More recent studies however, such as The Kronos Early Estrogen and Prevention Study (KEEPS) and The Early Versus Late Intervention Trial (ELITE), have clearly shown how hormone therapy might have beneficial effects on general cardiovascular health if the treatment begins within the first 6 years of starting the menopause, which the same is not true anymore in late menopausal women. This time-dependent effect correlated to treatment initiation, is referred to as “the timing hypothesis” and the mechanism underlying in this hypothesis has not yet been fully understood.
But what is the role of oestrogen in cardiovascular disease? Amongst its various roles on the female body function, oestrogen plays an important part in the cardiovascular system as well. Oestrogen contributes to the regulation of vascular tone (elasticity of the blood vessels), vascular remodelling (ability of the vessels to repair any damage) and protection against plaque formation. Interestingly, on the ELITE study cited above, they demonstrated that vascular function is maintained better in women that started HRT earlier after menopause onset, compared to the one they started at a later stage. So this is enough evidence to suggest that cardiovascular disease that may develop after the onset of the menopause, and directly related to the decline of oestrogen levels, are much more difficult to reverse or treat than preventing or delaying its development at the early stages of the menopause. That’s why this hypothesis has been stealing the stage lights recently.
But what about physical exercise? The assumption underlying this hypothesis is that oestrogen is required for the “physical training” benefits in older postmenopausal women but interestingly not in younger women. This could also suggest a direct link between muscle contraction and oestrogen receptors, however the exact cellular and molecular mechanisms behind the effects of physical training and oestrogen in women remain unclear.
There are many studies demonstrating the benefits of physical exercise in men of different age, but these lack in providing similar evidence for women, therefore more studies are needed.

◆ Stored records
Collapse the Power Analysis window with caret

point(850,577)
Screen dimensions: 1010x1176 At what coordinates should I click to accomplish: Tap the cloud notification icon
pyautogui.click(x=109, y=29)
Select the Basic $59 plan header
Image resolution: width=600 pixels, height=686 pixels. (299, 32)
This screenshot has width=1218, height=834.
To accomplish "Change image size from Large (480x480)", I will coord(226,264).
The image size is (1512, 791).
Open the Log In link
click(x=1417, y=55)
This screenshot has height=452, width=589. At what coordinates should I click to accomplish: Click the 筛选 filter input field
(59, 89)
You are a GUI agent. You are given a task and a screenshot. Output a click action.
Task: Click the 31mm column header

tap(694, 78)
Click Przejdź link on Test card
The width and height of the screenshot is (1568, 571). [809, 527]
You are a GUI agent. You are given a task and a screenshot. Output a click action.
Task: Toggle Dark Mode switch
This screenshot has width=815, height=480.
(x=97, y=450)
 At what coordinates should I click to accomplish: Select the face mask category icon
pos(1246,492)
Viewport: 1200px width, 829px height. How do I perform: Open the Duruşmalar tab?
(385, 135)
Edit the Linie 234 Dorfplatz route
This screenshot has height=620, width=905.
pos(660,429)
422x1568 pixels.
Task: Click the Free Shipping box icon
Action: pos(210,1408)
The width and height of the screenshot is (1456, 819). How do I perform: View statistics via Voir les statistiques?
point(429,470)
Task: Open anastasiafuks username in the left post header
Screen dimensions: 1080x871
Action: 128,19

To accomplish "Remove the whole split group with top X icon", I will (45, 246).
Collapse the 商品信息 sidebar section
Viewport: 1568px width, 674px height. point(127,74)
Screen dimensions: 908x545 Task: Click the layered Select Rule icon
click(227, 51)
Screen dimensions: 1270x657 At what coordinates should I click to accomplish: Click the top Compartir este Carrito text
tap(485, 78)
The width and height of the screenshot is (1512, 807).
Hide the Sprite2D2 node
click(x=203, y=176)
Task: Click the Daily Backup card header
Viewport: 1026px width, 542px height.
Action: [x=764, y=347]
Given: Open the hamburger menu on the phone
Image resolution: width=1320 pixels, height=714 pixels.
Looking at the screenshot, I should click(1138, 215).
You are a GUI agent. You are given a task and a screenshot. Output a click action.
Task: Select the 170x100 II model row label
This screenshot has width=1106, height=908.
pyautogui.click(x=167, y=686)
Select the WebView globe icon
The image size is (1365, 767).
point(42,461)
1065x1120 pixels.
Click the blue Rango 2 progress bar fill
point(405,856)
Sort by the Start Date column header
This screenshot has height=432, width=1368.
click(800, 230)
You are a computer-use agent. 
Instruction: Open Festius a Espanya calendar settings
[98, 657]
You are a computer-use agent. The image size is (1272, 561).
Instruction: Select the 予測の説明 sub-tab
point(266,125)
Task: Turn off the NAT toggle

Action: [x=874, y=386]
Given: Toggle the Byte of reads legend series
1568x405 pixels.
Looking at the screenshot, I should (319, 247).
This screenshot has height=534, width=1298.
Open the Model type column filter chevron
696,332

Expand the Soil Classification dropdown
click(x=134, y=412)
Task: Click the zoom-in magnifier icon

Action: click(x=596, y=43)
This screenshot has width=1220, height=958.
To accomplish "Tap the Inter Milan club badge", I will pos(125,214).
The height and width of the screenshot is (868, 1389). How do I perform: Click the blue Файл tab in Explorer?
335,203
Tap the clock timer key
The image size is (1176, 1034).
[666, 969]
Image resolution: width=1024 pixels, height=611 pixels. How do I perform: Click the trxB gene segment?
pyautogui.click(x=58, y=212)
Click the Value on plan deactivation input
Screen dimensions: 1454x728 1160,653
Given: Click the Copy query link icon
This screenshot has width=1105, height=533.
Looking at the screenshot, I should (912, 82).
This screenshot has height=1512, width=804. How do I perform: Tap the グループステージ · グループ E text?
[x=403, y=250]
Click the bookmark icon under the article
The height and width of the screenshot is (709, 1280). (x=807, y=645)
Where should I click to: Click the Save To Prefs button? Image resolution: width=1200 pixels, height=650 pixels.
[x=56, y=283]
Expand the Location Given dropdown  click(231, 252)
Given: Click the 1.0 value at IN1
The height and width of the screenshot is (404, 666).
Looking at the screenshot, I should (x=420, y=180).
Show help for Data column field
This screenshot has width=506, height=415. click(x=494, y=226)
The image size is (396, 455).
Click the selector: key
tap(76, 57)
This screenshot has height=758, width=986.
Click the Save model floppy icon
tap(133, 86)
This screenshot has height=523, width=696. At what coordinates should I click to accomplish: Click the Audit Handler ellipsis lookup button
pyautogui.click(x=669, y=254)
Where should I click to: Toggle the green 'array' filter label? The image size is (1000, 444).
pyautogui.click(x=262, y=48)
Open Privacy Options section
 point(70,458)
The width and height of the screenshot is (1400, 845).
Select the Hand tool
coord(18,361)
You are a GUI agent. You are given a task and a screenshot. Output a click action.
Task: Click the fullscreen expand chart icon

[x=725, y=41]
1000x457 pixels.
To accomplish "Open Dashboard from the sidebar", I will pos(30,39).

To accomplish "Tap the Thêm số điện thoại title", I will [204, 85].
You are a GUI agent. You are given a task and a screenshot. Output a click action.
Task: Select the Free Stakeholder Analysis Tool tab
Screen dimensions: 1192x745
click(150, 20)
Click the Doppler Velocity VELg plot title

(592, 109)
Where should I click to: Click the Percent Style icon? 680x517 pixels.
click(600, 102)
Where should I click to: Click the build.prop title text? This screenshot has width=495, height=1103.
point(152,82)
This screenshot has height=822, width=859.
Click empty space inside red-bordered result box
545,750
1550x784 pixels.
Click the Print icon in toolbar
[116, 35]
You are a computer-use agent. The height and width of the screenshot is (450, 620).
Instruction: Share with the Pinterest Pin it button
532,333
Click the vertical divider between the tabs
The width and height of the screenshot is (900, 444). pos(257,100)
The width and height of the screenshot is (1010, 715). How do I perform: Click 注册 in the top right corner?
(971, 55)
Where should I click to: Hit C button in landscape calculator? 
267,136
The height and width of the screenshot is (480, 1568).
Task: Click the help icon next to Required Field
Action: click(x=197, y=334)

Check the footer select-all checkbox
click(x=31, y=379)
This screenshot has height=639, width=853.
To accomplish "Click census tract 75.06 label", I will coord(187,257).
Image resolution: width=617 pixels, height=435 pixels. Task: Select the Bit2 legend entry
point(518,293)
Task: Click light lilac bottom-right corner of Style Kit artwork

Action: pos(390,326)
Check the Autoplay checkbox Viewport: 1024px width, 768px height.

◆ Directions
**1)** According to the text on oestrogen and cardiovascular health, which functions in the cardiovascular system does oestrogen contribute to? List each one.
**2)** Extend the text on oestrogen, menopause and cardiovascular health by writing what comes after its final sentence.

◆ Solved problems
**1)**
- Regulation of vascular tone (elasticity of the blood vessels)
- Vascular remodelling (ability of the vessels to repair any damage)
- Protection against plaque formation

**2)**
When Gliemann and colleagues started studying menopausal women and exercise, they noticed that if women had been regularly exercising by the time they entered menopause, their cardiovascular systems would be benefiting more than when compared to if they had started exercising regularly later into the menopause. And the most intriguing observation: exercise training did not improve vascular function in late-postmenopausal women. This may be due to a failed responsiveness of the vasculature system beyond a certain point after entering the menopause (oestrogen levels decrease), particularly an impaired response involving endothelial cells, where it becomes progressively more difficult to reverse any existing medical condition.
In conclusion, oestrogen can act by preventing cardiovascular diseases to develop and progress. Once a women enters the menopause, she becomes progressively less protected. We can hold onto this protection only by taking measures immediately after entering menopause and being fully informed. Exercise can be a great “substitute” of HRT for all the women out there who cannot take any HRT for any reason (medical, personal). Therefore it is vital knowing that even exercise has to be started as early as possible.
By Ornella Cappellari
J Physiol. 2019 May 11. doi: 10.1113/JP277056. [Epub ahead of print] The exercise timing hypothesis: can exercise training compensate for the reduction in blood vessel function after menopause if timed right? Gliemann L, Hellsten Y.
Grady D, Rubin SM, Petitti DB, Fox CS, Black D, Ettinger B, Ernster VL & Cummings SR (1992). Hormone therapy to prevent disease and prolong life in postmenopausal women. Ann InternMed 117, 1016–1037.
Gliemann L, Nyberg M & Hellsten Y (2014). Nitric oxide and reactive oxygen species in limb vascular function: what is the effect of physical activity? Free Radic Res 48, 71–83.